Known as ‘The Gateway to the Isles’, ferries depart from Oban and a day trip to at least one island is highly recommended. The difficulty is choosing which one as they are all fabulous destinations. However, there is also plenty to do in the town itself, with plenty of shops, bars and restaurant, a whisky distillery, leisure centre, cinema and much more. 

Kerrera and Lismore

Both of these islands can be explored on foot or by bike and are reached by a short ferry crossing. Visit Gylen Castle on Kerrera, enjoy delicious home baking at the Tea Garden or head to the north end for the Waypoint restaurant at Kerrera Marina. 

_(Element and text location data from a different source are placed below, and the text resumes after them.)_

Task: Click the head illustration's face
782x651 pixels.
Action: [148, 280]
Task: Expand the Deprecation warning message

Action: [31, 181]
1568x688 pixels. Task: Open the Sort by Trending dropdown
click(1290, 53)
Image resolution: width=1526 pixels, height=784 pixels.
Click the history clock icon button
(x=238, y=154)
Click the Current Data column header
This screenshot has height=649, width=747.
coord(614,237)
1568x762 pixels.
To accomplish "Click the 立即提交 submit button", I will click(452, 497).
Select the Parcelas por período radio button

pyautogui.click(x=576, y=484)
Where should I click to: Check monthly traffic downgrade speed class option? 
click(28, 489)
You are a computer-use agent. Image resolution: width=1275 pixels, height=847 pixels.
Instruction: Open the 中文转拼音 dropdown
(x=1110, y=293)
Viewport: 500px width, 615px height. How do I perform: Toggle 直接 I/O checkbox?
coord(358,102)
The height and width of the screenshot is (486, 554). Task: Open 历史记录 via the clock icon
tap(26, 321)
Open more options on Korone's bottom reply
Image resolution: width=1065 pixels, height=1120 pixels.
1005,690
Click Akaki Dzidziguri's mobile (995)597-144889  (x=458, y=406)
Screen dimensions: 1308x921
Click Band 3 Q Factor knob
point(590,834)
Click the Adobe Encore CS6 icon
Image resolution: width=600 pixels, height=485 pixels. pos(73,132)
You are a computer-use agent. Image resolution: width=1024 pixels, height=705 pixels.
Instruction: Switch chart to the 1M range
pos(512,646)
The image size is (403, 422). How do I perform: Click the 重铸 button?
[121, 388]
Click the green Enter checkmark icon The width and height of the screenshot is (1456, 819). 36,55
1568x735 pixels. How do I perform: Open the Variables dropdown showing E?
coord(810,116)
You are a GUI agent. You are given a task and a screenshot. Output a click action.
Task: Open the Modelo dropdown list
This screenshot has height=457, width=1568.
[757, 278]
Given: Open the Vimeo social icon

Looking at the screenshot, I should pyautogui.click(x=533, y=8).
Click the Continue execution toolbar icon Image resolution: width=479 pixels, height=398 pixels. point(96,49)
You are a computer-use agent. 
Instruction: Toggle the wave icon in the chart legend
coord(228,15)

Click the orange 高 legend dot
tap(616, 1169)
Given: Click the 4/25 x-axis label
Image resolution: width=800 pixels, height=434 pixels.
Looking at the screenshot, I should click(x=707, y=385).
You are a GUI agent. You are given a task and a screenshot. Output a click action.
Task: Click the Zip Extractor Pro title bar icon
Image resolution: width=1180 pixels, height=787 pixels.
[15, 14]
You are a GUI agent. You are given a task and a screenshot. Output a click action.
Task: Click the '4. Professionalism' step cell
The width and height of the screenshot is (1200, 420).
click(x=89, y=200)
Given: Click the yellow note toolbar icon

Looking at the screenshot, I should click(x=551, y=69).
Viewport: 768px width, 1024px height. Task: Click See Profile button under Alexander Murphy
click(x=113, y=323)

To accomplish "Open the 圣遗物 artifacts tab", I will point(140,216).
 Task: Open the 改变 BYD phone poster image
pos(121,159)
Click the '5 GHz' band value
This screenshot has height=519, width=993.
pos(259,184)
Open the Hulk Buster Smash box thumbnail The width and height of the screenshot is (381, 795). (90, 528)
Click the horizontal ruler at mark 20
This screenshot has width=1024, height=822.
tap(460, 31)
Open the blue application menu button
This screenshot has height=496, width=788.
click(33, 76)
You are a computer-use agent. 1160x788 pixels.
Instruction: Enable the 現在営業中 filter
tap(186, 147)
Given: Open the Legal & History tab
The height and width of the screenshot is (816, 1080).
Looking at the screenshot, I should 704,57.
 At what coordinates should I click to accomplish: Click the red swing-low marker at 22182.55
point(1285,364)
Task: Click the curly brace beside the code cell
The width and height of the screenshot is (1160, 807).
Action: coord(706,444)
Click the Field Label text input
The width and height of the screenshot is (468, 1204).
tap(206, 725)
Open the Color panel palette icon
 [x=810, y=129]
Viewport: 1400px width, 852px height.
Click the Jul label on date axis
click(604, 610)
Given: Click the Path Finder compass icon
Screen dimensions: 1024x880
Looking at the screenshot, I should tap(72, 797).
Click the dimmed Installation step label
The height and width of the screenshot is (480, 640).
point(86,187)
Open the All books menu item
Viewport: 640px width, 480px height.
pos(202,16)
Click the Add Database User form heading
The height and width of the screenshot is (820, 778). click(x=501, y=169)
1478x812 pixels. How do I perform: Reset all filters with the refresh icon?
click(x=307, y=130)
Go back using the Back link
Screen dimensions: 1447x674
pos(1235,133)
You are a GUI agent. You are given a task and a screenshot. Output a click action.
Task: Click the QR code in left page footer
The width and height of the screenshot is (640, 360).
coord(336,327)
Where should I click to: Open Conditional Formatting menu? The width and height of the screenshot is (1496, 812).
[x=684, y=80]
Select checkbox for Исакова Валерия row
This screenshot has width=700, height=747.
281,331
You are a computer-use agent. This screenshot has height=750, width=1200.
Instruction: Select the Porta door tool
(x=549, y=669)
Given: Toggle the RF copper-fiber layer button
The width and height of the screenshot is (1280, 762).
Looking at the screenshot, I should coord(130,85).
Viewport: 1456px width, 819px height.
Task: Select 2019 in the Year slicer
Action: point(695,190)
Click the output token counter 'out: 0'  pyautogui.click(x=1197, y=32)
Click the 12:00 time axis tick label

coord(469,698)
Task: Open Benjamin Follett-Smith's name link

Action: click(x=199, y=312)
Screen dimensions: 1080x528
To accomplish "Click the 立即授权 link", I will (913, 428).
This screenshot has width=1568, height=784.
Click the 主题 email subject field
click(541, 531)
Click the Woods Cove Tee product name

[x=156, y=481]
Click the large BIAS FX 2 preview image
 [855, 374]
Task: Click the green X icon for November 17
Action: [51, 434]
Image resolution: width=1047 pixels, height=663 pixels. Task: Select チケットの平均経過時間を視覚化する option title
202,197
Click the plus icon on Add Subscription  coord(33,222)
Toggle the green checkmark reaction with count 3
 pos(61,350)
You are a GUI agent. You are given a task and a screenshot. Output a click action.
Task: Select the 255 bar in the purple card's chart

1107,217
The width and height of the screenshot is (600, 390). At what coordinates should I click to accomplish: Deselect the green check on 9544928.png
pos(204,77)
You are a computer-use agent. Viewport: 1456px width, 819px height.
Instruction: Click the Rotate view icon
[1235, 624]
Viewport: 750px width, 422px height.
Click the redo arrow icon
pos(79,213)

Lismore can be reached by ferry from either Oban or Port Appin and a refreshing drink and some local oysters at the Pier House at Port Appin on the way home would round off a very enjoyable day out.

Seil, Easdale and Luing

South of Oban, cross the ‘Bridge over the Atlantic’ to the island of Seil and take the small ferry to either Easdale or Luing where the Atlantic Islands Centre provides a heritage, arts and cafe visitor attraction.

Mull, Iona and Staffa

We always recommend a visit to Iona and enthuse about the white sandy beaches, turquoise waters and special atmosphere. The ruined nunnery and Iona Abbey are very interesting places to visit as well as enjoying the natural scenic beauty of the island.

Staffa and the amazing Fingal’s Cave are wonderful to see. For details on boat trips see Staffa Tours.

The journey through Mull to catch the ferries to Iona and Staffa is fabulous, but heading to the north of the island to the colourful Tobermory or visiting Duart Castle is also very enjoyable.

Glencoe and Fort William

Heading north from Seabank to the rugged beauty of Glencoe is one of the most scenic drives in Scotland. One of our favourite walks is to the Lost Valley in Glencoe or a stroll around the Glencoe Lochan which is an easier option.

Departing from Fort William, the Jacobite Steam train is described as one of the greatest railway journeys in the world and operates from May to October. A view of Ben Nevis, the highest mountain in Britain, can also be enjoyed from Fort William.


The scenic town of Inveraray and a visit to its Castle makes a lovely day out. Why not stop off at Cruachan Power Station to discover the story of the hollow mountain on the way. Inveraray Jail is a living museum and one of Scotland’s finest tourist attractions where real people portray life in a 19th century prison.